Quelques jours seulement après la relance du débat sur la réforme de la Moudawana, le Policy Center for the New South a publié une série de lectures sur le Code de la Famille dont celle de l’Usfpeiste Nouzha Chekrouni et Abdessalam Saad Jaldi (spécialiste en relations internationales).
Pour ces deux, 20 ans après, force est de constater que le texte de 2004 accuse de nombreuses limites dans la consécration de droits pleins et entiers, et parait de plus en plus inadéquat avec les transformations de la société marocaine.
Mais pour ce qui est de la question de l’Ijtihad, les deux estiment dans leur analyse que la réforme a mis l’accent sur la stabilité et l’harmonie de la cellule familiale, considérée comme le fondement de la société marocaine. Cependant, l’article 400 stipule : « Pour tout ce qui n’a pas été expressément énoncé dans le présent Code, il y a lieu de se référer aux prescriptions du Rite Malékite et/ou aux conclusions de l’effort jurisprudentiel (Ijtihad), aux fins de donner leur expression concrète aux valeurs de justice, d’égalité et de coexistence harmonieuse dans la vie commune, que prône l’Islam ». Cette référence au rite Malékite pour les cas non prévus par le Code introduit une certaine ambiguïté susceptible d’entraîner des interprétations diverses, pouvant potentiellement affaiblir l’impact de cette réforme essentielle.
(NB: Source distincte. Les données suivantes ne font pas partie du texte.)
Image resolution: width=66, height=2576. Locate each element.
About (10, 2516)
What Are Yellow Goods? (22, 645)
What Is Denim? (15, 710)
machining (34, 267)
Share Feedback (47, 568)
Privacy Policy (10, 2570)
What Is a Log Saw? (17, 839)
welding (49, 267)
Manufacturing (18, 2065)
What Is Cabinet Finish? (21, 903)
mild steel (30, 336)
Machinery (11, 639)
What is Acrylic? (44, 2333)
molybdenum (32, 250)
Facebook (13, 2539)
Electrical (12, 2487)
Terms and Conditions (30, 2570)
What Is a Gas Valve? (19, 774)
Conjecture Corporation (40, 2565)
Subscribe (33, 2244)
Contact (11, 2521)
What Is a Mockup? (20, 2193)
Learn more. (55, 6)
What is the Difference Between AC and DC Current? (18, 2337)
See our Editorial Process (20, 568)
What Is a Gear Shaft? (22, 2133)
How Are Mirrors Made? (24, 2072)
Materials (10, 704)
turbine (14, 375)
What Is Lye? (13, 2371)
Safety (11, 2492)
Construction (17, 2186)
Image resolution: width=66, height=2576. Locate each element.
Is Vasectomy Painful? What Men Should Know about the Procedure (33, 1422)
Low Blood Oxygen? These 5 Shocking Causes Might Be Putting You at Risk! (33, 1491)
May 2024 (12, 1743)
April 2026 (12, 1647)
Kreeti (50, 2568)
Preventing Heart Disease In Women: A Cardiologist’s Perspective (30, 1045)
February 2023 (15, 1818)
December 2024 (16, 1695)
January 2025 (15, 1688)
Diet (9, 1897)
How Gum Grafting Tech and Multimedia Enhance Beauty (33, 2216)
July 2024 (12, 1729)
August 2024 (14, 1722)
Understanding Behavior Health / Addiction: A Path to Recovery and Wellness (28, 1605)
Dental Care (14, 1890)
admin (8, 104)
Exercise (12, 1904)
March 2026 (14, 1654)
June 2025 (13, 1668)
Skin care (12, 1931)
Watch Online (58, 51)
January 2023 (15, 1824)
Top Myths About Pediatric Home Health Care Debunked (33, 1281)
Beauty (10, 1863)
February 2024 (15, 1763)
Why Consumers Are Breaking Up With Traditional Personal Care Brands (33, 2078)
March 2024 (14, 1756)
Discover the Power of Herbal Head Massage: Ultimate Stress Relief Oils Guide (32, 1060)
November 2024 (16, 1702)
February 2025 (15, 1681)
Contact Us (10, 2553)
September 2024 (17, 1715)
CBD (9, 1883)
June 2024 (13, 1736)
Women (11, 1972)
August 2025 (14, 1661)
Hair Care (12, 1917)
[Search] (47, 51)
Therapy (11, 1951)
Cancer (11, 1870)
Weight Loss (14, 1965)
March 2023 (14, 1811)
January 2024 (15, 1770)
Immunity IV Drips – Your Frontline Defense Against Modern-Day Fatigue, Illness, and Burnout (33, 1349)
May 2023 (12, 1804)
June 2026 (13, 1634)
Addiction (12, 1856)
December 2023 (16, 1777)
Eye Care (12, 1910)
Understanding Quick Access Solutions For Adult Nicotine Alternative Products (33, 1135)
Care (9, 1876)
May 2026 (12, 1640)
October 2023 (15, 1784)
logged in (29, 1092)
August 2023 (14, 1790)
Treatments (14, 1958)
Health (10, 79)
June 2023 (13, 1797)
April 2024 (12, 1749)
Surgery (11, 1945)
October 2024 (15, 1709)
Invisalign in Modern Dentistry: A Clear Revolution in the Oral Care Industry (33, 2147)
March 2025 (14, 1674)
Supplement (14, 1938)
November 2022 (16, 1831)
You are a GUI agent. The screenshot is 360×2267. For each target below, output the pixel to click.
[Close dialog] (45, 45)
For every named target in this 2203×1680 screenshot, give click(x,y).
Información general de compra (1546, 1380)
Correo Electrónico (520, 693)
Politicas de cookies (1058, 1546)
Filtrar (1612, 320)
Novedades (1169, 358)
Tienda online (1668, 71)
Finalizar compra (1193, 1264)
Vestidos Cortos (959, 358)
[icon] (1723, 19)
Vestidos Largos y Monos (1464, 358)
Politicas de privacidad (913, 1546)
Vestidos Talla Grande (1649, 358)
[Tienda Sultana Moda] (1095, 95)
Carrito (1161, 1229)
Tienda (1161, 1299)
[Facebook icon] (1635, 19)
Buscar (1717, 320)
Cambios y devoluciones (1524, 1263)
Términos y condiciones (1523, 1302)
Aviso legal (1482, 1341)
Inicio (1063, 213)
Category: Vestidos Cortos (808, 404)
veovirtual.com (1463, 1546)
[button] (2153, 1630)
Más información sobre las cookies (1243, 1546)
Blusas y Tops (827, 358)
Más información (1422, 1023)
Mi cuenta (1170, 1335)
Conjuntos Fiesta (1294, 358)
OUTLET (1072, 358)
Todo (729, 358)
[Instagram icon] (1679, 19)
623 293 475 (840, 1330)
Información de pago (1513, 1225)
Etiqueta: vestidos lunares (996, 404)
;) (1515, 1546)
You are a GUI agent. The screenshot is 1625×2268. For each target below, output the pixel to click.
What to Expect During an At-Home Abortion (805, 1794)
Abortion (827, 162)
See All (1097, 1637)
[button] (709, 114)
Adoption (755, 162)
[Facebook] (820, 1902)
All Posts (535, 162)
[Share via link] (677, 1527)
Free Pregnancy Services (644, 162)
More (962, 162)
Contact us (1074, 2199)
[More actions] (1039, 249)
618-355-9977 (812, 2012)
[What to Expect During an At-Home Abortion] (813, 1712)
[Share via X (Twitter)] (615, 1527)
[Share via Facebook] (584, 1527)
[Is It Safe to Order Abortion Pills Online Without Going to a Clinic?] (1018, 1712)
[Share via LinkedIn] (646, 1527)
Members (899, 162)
La référence à l’Ijtihad dans l’article mentionné ci-dessus semble avoir été négligée, ce qui n’a pas permis de dynamiser l’application ou l’évolution du Code de la Famille pour qu’il réponde aux changements de la société marocaine. Cette situation témoigne d’une tendance conservatrice, particulièrement au sein de l’appareil juridique marocain, et représente un obstacle significatif à l’innovation et au progrès. La question cruciale demeure : qui devrait assumer la responsabilité de l’Ijtihad ? Le Maroc dispose d’institutions religieuses prestigieuses, placées sous la haute autorité de Sa Majesté le Roi, en sa qualité d’Amir Al-Mouminine, Commandeur des Croyants. Parmi elles, le Ministère des Habous et des Affaires Islamiques, le Conseil Supérieur des Oulémas, qui a pour mission de fournir des consultations religieuses (fatwas) sur les questions qui lui sont soumises, et la Rabita Mohamadia des Oulémas, dédiée à enrichir la vie scientifique et culturelle dans le domaine des études islamiques, en mettant un accent particulier sur la doctrine Malékite. Dar El Hadit El Hassania se concentre sur la formation avancée des oulémas et des chercheurs en sciences islamiques, en promouvant la recherche. Ces institutions jouent un rôle vital dans l’interaction avec le monde académique et universitaire. Un effort collaboratif et un dialogue constructif pourraient favoriser des progrès réduisant le fossé entre conservateurs et modernistes, à condition qu’une volonté politique soutienne cette synergie pour qu’elle soit fructueuse. L’avènement de la modernité a provoqué des changements profonds à l’échelle mondiale, y compris dans les sociétés musulmanes, qui sont appelées à concilier enseignements islamiques et exigences contemporaines. Cette évolution a des implications majeures pour les droits des femmes.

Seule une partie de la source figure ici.